Work required >>
Pick up the review of Black Lab Theatre's production of Assistance where it stops and write what comes next.

Review: Assistance


IMAGE ABOVE:   Adam Gibbsm, Lindsay Ehrhardt, and Rebekah Stevens Gibbs in Assistance. Photo by Pin Lim.


Black Lab Theatre’s production of the Leslye Headland’s play, Assistance is being billed as a Gen Y comedy, but with a slight change of phone technology I could easily see the work being set in the 80s world of Glengarry Glen Ross, or set during the 90s as the tech bubble burst on Gen X. The play about six assistants working for the president of a nameless corporation might highlight young twenty-somethings’ struggle to keep even the most soul-abusive job in a 21st century that’s not hiring, but the play ends up proving that some types of desperation are universal.

Jordan Jaffe in Black Lab Theatre's production of Assistance.  Photo by Pin Lim.
Jordan Jaffe in Black Lab Theatre’s production of Assistance. Photo by Pin Lim.

Assistance begins as junior assistant Nick, played by Adam Gibbs, exchanges insulting goodbyes with senior assistant Vince, played by Jordan Jaffe. The audience will never see their boss Daniel Weisinger, the company president, a tyrant who has finally promoted Vince to a higher position. Daniel needs four assistants to keep up with his petty and erratic demands.

The unwritten, but whispered, belief of the office is that if the senior assistant, the one who’s borne the abuses the longest, can train the juniors into competence, he can then move literally across the hall, and figuratively one rung up the ladder, into a managerial position. As Vince moves upward, Nick hopes to eventually train new girl Nora to replace him.

In perhaps a bit of theatrical irony, Jordan Jaffe also directed the play. His character, Vince, leaves early in the play, giving Nick little practical advice before abandoning him. Yet, with perhaps the exception of the last scene of the play, which goes on a few minutes too long, Jaffe directs a tight production, keeping the comedy and tragedy well-timed.

And this dark comedy does hold tragedy. Assistants come and go, as they are fired or quit in the middle of a nervous breakdown. Instead of a complex plot, playwright Headland seems more interested in character building-and-wrecking, as we watch each assistant survive or fail depending on his or her ability to emulate the boss, to stop being a person, and to become more like the monster on the other end of the line.

Supplied material >>
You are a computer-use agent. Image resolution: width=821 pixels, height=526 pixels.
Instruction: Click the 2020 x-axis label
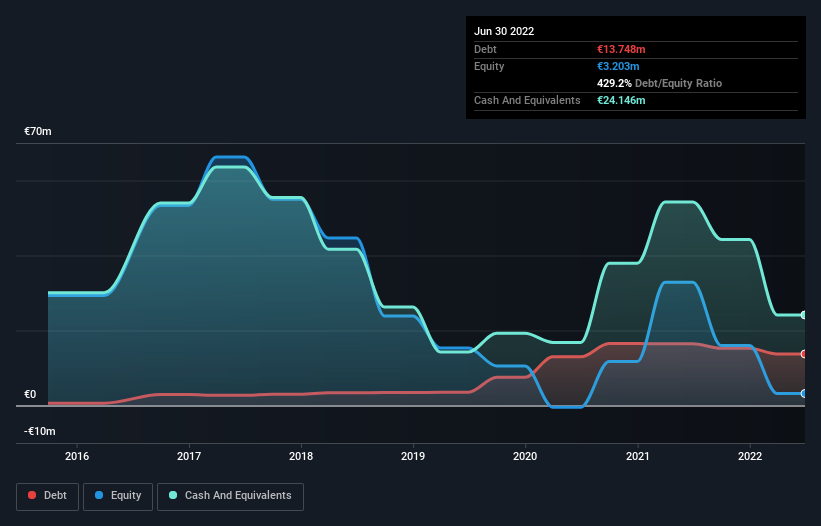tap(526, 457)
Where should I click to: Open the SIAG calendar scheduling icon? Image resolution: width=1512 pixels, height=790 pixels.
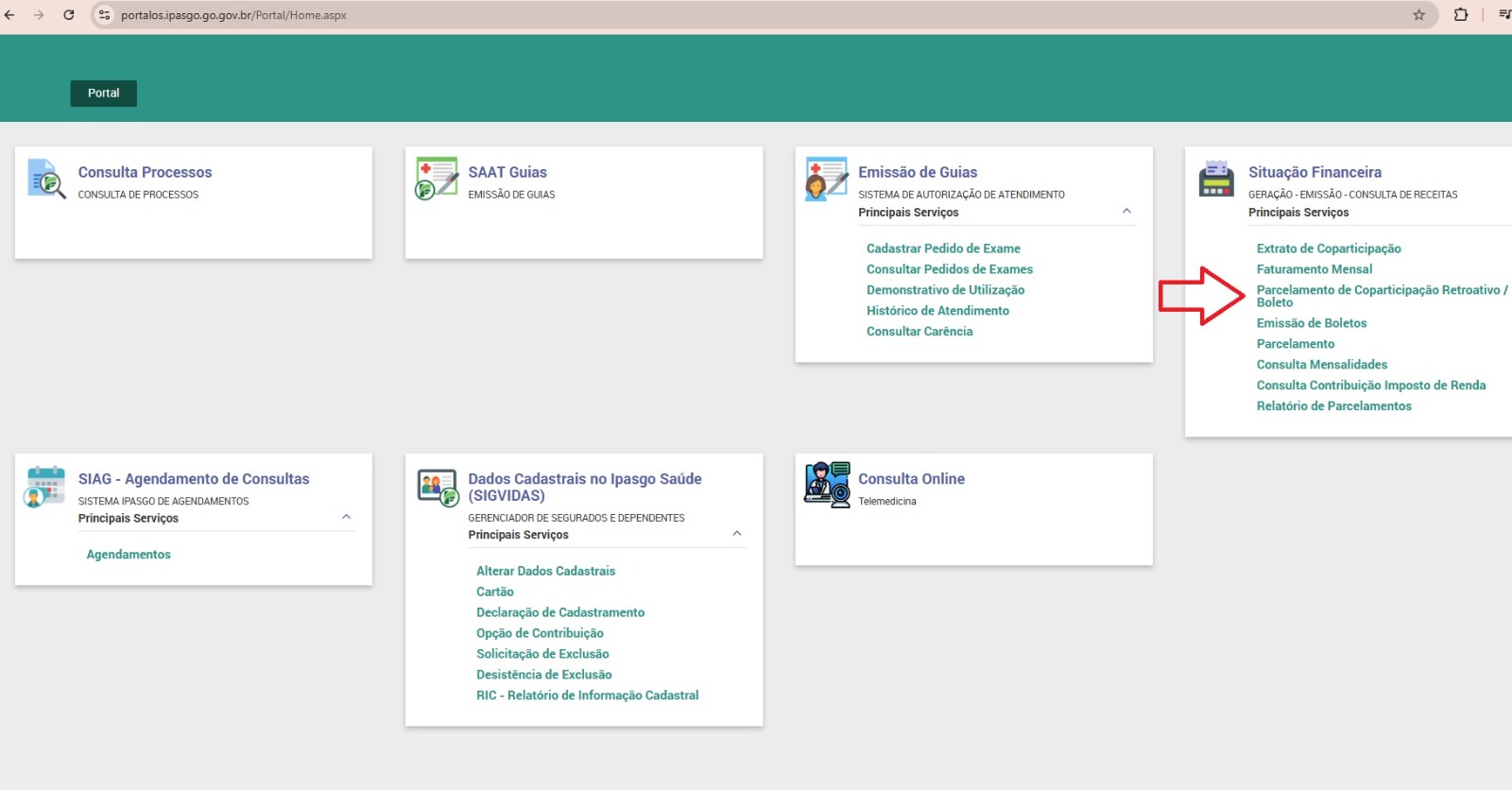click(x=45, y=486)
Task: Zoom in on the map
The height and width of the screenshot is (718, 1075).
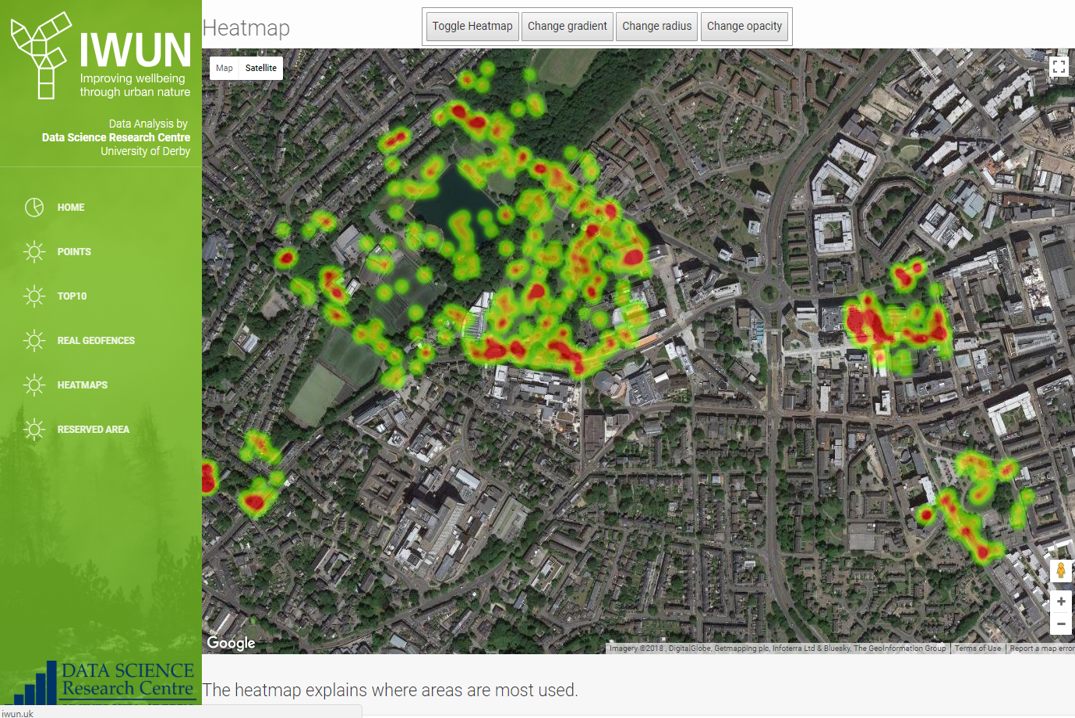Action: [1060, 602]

Answer to this task >>
Adam Gibbs and Rebekah Stevens Gibbs.  Photo by Pin Lim.
Adam Gibbs and Rebekah Stevens Gibbs. Photo by Pin Lim.

The real work and art of the play comes as the six actors create Daniel together, painting a portrait done solely with the aid of the one-sided phone conversation. Some of the cast are a little better at this than others, but Gibbs as Nick and Rebekah Stevens Gibbs as Nora are superb at building this character we will never see. Through their palpable sense of terror as soon as they see watch phone lines light up, to their cowering and groveling to an anonymous voice on the other end of a phone line, this offstage husband-and-wife team manage to make Daniel into a probable sociopath.

The other notable character is Emily Campion’s Jenny, the last addition to the assistant pool. Campion’s attempt at an English accent is a bit dodgy in some scenes but that might be intentional; Jenny comes off as a kind of Machiavellian Mary Poppins. She’s what Daniel really needs in an assistant, a nanny who recognizes the man as a corporate cult leader who might order his followers to commit figurative suicide at any moment.

The other assistants — Heather, played by Lindsay Ehrhardt, and Justin, played by Tim Ashby — might just follow that order. Each actor gets a monologue scene to illustrate their character’s blindness to how willingly they have warped themselves to adhere to Daniel’s domination. Jenny does see and the question the audience is left with is whether her foreknowledge and chirpy–but –iron–armored soul will save her until she, too, can climb one rung out of there.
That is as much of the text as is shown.